● **WHAT TO DO**: Show all lines from the data that include the word "dimensions".

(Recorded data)
▬▬▬▬▬▬▬▬▬▬
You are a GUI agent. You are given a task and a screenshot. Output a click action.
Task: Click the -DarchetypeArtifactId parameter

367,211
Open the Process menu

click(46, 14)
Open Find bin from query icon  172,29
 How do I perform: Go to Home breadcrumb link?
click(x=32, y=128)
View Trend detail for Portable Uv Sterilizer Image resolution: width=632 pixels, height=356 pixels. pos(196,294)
▬▬▬▬▬▬▬▬▬▬
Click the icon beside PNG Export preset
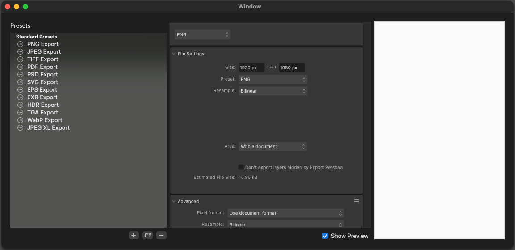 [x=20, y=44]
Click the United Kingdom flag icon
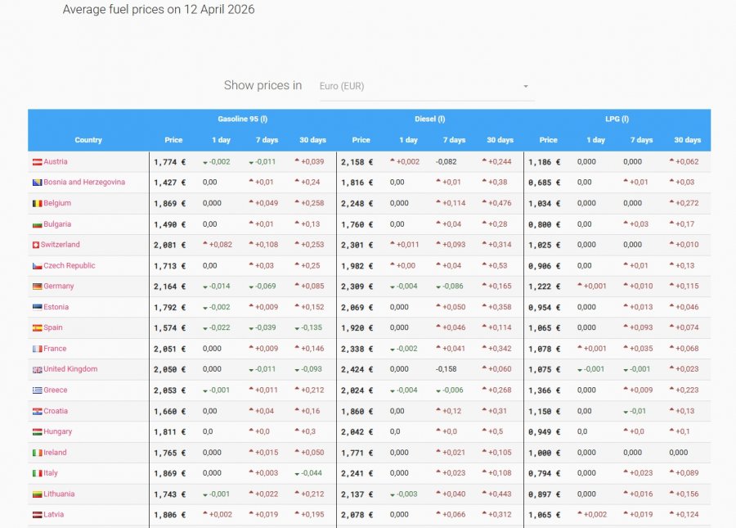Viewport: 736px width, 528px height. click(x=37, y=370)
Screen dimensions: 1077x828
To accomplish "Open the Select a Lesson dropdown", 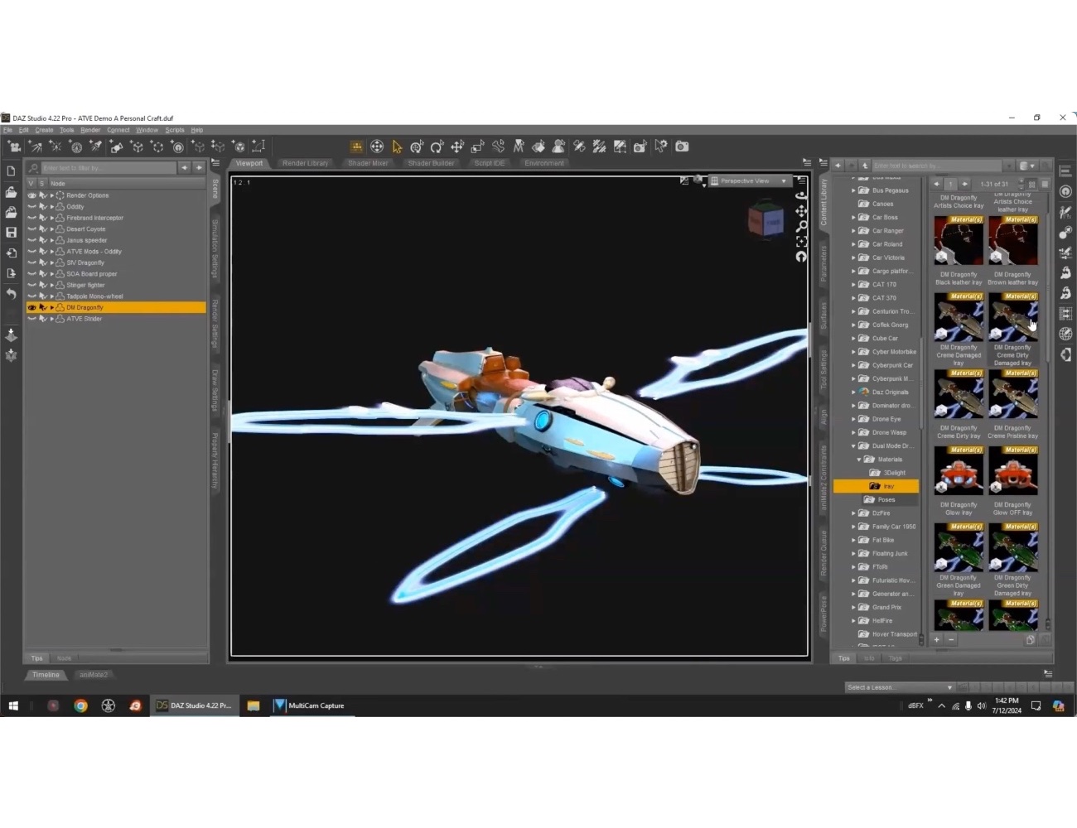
▬▬▬▬▬▬▬▬▬▬
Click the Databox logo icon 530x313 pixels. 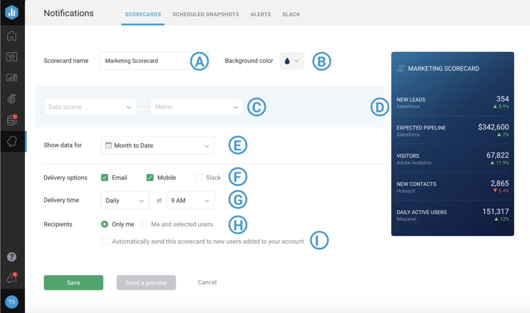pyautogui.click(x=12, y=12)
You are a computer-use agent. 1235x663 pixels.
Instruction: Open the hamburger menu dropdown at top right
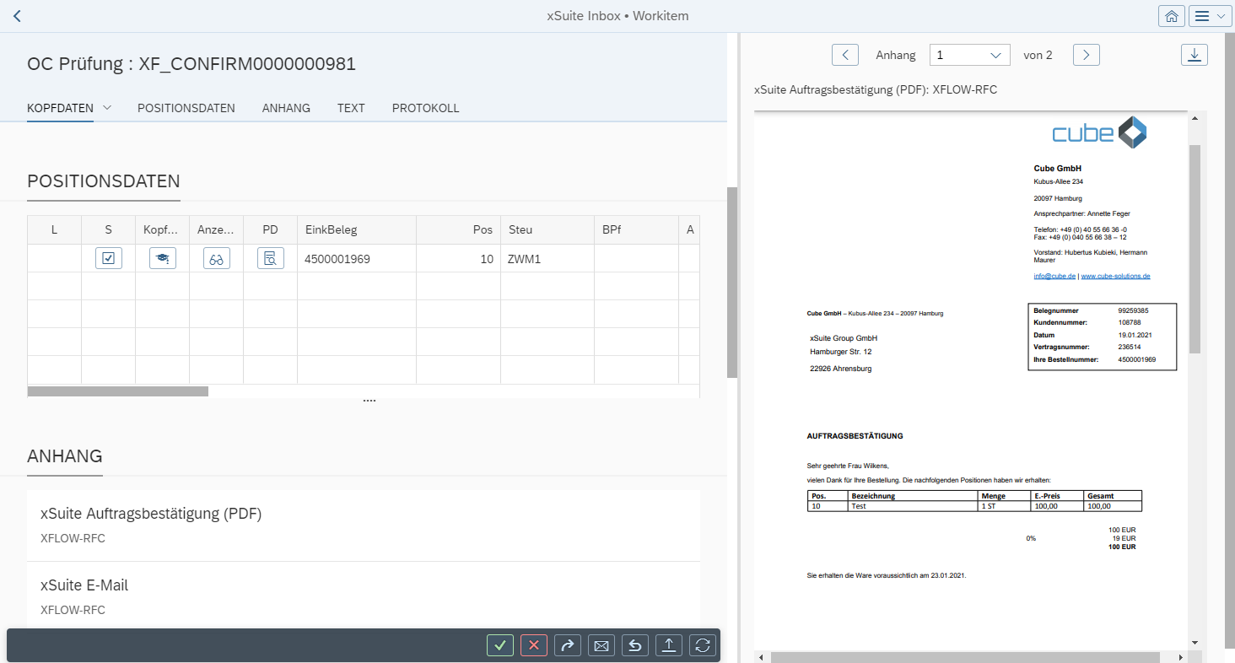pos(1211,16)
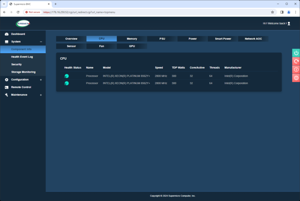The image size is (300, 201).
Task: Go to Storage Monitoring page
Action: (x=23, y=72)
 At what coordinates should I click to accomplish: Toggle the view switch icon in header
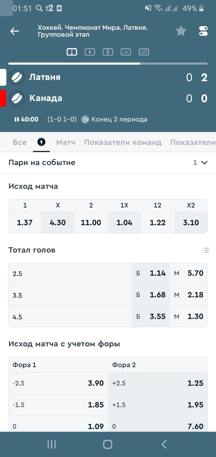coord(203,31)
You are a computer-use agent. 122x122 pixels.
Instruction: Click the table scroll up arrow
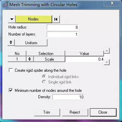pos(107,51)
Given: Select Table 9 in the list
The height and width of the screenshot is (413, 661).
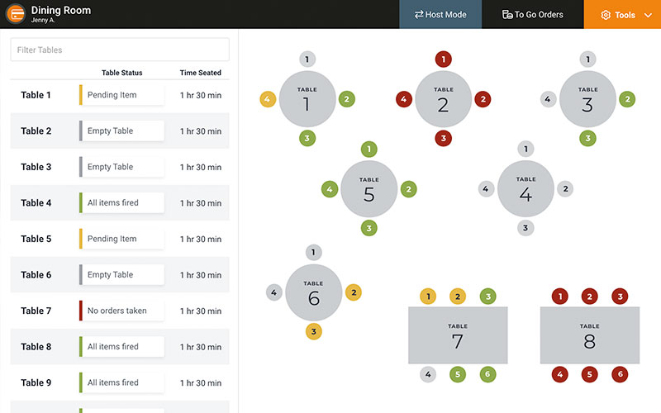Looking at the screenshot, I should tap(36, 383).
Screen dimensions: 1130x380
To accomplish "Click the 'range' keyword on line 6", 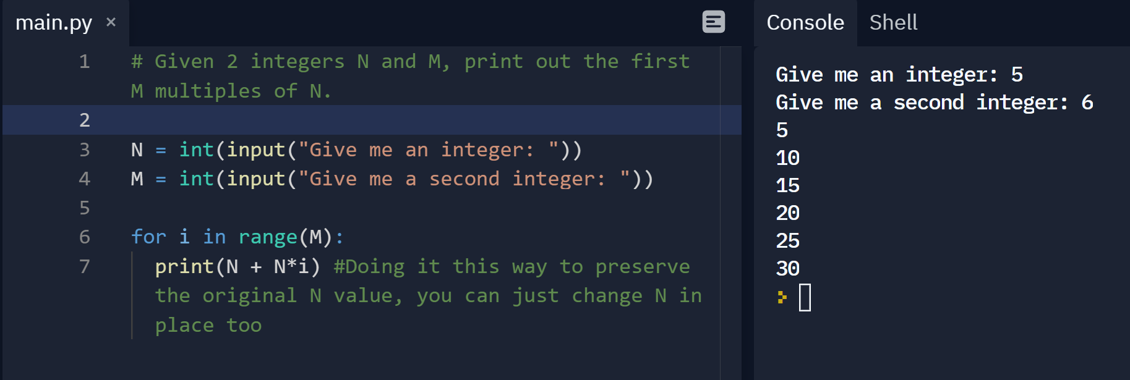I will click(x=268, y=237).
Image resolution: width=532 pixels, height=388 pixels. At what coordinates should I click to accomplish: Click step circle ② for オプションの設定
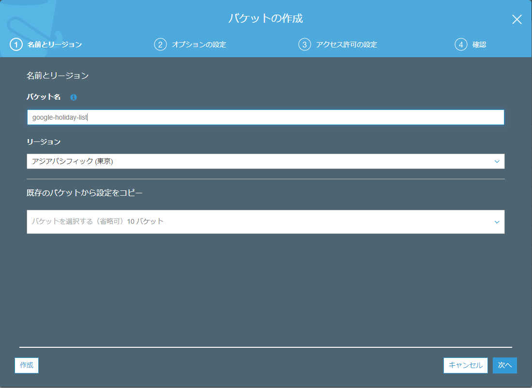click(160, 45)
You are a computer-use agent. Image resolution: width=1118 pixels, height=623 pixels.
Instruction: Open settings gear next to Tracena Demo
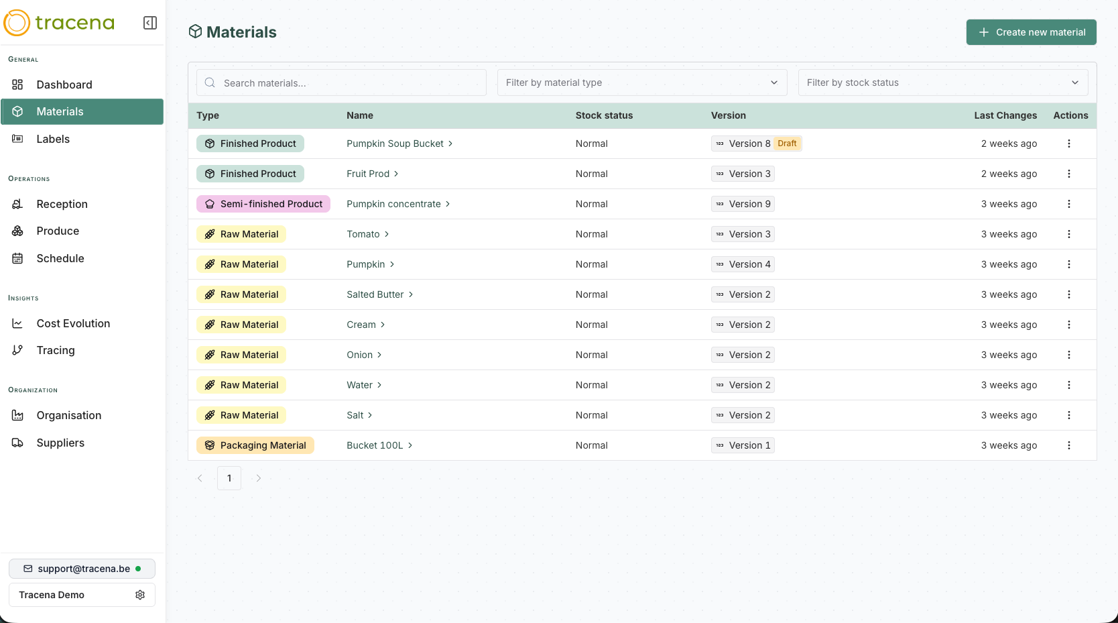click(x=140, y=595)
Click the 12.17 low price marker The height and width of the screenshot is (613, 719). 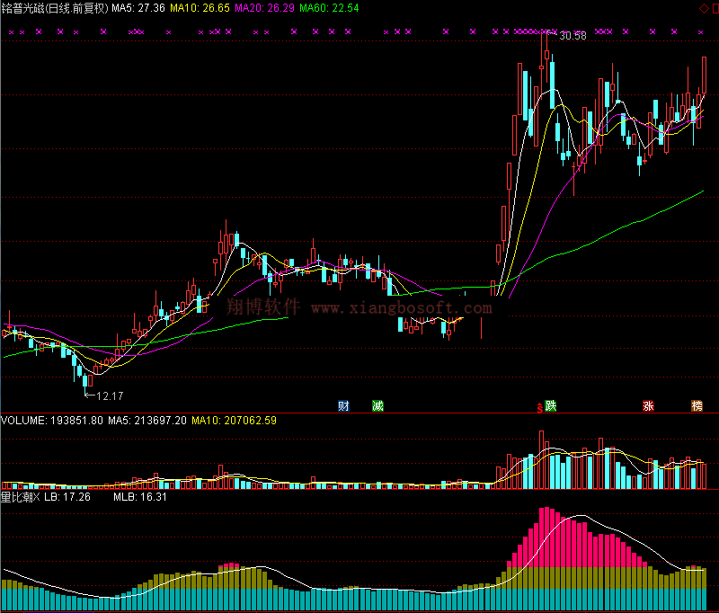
▬▬▬▬▬▬▬▬▬▬
● **WRITTEN ANSWER**:
Screen dimensions: 1077x828
Screen dimensions: 1130x380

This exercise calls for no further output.